2025
Zahlungen in die Erhaltungsrücklage einer Wohnungseigentümergemeinschaft sind noch keine Werbungskosten
von Björn Keller
Der Bundesfinanzhof entschied mit seinem Urteil vom 14. Januar 2025 (IX R 19/24), dass Zahlungen eines Wohnungseigentümers in die Erhaltungsrücklage einer Wohnungseigentümergemeinschaft zum Zeitpunkt der Einzahlung noch nicht steuerlich abziehbar sind. Erst, wenn aus der Rücklage Mittel zur Zahlung von Erhaltungsaufwendungen entnommen werden, dürfen bei den Einkünften aus Vermietung und Verpachtung Werbungskosten geltend gemacht werden. Im Streitfall vermieteten die Kläger mehrere Eigentumswohnungen. Sie zahlten an die jeweilige Wohnungseigentümergemeinschaft Hausgeld, das zum Teil der gesetzlich vorgesehenen Erhaltungsrücklage (Instandhaltungsrückstellung) zugeführt wurde. Finanzamt und FG lehnten einen Abzug als Werbungskosten bei den Vermietungseinkünften ab, da zu diesem Zeitpunkt noch keine Verluste entstanden sind. Ein Abzug könne erst in dem Jahr erfolgen, in dem die zurückgelegten Mittel tatsächlich für Erhaltungsmaßnahmen am Gemeinschaftseigentum eingesetzt würden. Der Bundesfinanzhof lehnte die Revision der Kläger ab.
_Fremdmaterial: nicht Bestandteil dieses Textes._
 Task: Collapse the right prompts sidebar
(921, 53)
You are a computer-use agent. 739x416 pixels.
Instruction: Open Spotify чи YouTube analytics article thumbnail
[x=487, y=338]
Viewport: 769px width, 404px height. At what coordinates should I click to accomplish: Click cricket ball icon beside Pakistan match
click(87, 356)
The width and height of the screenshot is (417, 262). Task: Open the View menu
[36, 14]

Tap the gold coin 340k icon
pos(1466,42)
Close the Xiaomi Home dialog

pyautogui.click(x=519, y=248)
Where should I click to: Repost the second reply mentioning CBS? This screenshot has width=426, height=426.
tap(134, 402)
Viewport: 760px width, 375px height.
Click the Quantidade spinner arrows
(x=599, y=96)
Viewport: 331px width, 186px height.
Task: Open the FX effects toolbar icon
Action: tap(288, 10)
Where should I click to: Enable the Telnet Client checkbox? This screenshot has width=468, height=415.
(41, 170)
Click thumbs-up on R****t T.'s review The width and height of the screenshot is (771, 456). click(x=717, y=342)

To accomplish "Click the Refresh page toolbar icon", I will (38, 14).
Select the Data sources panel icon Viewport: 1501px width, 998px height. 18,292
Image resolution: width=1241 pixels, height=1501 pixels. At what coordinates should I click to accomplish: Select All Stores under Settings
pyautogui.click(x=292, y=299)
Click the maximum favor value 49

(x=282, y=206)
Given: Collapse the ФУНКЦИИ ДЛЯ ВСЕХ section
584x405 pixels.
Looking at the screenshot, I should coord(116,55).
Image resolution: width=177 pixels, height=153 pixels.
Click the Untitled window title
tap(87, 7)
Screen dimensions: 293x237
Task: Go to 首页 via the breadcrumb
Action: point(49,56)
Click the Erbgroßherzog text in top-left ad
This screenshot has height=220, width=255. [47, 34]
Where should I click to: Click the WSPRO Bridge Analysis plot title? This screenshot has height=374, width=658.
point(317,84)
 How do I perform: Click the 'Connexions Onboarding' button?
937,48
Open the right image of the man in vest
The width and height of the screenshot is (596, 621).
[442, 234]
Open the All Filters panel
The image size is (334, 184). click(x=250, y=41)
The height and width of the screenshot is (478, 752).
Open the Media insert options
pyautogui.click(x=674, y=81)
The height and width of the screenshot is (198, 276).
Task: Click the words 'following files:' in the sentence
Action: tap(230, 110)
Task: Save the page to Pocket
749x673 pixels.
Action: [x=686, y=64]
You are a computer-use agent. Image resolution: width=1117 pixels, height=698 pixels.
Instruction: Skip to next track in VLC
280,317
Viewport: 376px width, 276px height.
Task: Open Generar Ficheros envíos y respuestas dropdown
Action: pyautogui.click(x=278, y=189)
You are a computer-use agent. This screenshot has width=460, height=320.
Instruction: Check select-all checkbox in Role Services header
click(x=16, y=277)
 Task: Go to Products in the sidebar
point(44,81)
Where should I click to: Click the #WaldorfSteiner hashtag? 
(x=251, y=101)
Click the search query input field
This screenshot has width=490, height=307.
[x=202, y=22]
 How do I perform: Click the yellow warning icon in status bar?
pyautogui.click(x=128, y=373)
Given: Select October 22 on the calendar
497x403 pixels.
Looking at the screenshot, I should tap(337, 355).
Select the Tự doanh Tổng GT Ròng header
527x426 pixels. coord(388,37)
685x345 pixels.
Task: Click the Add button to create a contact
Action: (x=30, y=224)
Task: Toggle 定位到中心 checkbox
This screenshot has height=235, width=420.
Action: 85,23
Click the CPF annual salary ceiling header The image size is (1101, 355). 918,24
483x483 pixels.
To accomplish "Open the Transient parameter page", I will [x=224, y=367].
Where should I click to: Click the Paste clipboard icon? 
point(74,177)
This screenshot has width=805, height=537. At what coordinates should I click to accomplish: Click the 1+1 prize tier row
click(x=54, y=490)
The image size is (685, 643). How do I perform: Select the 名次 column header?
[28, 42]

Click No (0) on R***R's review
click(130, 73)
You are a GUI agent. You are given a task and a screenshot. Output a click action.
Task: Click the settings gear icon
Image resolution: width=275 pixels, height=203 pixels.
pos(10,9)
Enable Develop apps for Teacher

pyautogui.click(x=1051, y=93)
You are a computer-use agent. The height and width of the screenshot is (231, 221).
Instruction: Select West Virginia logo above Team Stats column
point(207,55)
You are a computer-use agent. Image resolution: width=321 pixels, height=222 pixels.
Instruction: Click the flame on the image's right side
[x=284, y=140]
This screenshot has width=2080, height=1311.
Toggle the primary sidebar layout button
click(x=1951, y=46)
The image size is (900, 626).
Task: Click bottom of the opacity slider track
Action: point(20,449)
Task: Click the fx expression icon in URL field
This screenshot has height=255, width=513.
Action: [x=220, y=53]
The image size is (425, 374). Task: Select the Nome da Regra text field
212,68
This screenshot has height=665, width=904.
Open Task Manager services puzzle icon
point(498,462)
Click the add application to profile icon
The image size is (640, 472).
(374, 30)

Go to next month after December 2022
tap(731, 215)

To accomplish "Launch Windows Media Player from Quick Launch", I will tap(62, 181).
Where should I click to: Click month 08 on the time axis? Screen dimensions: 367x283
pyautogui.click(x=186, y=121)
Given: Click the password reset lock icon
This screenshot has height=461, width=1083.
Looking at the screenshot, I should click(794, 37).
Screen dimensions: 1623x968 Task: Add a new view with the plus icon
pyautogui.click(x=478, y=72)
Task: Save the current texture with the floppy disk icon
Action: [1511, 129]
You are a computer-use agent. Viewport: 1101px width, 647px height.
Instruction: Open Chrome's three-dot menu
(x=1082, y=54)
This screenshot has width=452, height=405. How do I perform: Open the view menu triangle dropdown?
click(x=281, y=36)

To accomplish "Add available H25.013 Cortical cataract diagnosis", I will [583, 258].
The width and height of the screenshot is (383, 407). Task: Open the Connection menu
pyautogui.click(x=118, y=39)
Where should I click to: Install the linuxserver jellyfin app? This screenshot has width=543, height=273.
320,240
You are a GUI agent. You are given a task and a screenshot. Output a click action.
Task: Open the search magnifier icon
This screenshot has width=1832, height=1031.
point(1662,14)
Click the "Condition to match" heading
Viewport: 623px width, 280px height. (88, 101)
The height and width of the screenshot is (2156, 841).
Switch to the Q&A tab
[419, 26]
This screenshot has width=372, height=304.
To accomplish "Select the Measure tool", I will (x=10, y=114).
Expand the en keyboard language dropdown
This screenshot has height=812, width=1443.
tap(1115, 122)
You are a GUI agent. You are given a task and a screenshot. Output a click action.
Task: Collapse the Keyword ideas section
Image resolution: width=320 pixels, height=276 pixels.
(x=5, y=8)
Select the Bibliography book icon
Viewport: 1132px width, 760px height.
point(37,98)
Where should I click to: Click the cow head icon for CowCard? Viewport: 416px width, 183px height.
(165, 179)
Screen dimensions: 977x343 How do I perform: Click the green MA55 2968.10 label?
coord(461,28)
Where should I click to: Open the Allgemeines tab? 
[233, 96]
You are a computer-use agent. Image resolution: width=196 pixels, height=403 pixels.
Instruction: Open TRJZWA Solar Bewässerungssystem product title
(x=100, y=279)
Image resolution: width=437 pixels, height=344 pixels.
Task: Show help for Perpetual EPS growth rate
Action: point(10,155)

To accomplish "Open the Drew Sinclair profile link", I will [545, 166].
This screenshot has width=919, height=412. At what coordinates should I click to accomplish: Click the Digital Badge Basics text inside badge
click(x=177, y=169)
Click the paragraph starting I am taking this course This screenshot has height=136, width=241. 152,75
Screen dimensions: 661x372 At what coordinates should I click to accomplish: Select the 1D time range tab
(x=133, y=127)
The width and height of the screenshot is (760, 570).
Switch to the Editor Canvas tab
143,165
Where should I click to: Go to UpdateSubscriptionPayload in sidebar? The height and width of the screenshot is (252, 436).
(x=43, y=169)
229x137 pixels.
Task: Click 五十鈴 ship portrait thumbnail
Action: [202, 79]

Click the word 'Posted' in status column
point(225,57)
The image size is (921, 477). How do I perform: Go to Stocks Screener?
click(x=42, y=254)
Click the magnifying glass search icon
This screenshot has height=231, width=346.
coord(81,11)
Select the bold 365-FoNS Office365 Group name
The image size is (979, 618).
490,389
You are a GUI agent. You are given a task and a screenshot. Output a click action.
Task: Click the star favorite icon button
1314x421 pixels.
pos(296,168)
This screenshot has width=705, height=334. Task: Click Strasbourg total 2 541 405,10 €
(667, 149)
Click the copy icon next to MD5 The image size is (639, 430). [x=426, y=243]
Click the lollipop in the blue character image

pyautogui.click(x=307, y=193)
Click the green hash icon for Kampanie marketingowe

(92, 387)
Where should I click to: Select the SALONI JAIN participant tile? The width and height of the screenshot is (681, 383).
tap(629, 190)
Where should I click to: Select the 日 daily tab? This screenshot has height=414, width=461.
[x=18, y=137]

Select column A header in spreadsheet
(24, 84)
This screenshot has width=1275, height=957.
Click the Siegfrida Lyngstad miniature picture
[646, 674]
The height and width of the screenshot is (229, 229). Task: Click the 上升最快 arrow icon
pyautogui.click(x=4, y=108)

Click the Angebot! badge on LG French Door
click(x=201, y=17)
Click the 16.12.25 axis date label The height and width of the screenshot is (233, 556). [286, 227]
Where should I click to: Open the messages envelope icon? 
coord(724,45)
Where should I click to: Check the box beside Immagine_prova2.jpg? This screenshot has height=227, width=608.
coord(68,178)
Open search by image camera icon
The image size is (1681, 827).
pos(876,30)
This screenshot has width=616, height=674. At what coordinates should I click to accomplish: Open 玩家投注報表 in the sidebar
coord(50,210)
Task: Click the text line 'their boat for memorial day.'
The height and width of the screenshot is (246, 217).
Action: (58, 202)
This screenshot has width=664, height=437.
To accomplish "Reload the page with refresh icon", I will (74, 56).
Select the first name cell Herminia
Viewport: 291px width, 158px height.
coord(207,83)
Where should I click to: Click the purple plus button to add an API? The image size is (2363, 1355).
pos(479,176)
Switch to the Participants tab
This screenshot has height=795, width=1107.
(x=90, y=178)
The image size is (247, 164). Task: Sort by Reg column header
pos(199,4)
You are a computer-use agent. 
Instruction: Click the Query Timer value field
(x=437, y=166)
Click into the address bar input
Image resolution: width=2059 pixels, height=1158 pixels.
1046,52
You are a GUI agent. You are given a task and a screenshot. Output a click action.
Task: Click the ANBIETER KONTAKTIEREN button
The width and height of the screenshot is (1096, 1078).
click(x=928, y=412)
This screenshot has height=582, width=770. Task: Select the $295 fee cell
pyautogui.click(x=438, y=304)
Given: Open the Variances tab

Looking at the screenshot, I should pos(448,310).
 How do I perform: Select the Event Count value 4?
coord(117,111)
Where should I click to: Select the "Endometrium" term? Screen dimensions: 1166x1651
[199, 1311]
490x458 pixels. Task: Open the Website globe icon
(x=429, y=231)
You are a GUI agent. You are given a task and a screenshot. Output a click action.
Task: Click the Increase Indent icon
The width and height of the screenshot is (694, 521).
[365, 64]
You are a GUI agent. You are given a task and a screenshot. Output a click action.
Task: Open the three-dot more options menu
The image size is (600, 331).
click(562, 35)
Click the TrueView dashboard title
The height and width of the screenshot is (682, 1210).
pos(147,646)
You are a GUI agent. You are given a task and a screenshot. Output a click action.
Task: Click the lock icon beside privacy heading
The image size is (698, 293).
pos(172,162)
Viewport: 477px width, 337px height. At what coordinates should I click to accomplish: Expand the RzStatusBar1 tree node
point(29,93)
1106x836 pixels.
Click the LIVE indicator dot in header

Er erläuterte, dass der Werbungskostenabzug nach § 9 Abs. 1 Satz 1 EStG einen wirtschaftlichen Zusammenhang zwischen der Vermietungstätigkeit und den Aufwendungen des Steuerpflichtigen voraussetzt. Zwar konnten die Kläger nicht mehr über den der Erhaltungsrücklage zugeführten Teil des Hausgeldes verfügen, da die Mittel ausschließlich Vermögen der Wohnungseigentümergemeinschaft sind. Der entscheidende Anlass für die Zahlung war aber nicht die Vermietung an sich, sondern die rechtliche Pflicht jedes Wohnungseigentümers, sich beim Aufbau einer angemessenen Rücklage für die Erhaltung des Gemeinschaftseigentums zu beteiligen. Es geht hier um eine Vorsorge für zukünftig anfallende Instandhaltungskosten. Der Zusammenhang zur Vermietung entsteht erst, wenn die Gemeinschaft die Mittel ganz oder teilweise für Erhaltungsmaßnahmen ausgibt. Zudem betonte der Bundesfinanzhof, dass es auch mit der Reform des Wohnungseigentumsgesetzes im Jahre 2020, mit der der Wohnungseigentümergemeinschaft die volle Rechtsfähigkeit zuerkannt wurde, keine Veränderung hinsichtlich der steuerrechtlichen Beurteilung des Zeitpunkts des Werbungskostenabzugs für Zahlungen in die Erhaltungsrücklage gibt.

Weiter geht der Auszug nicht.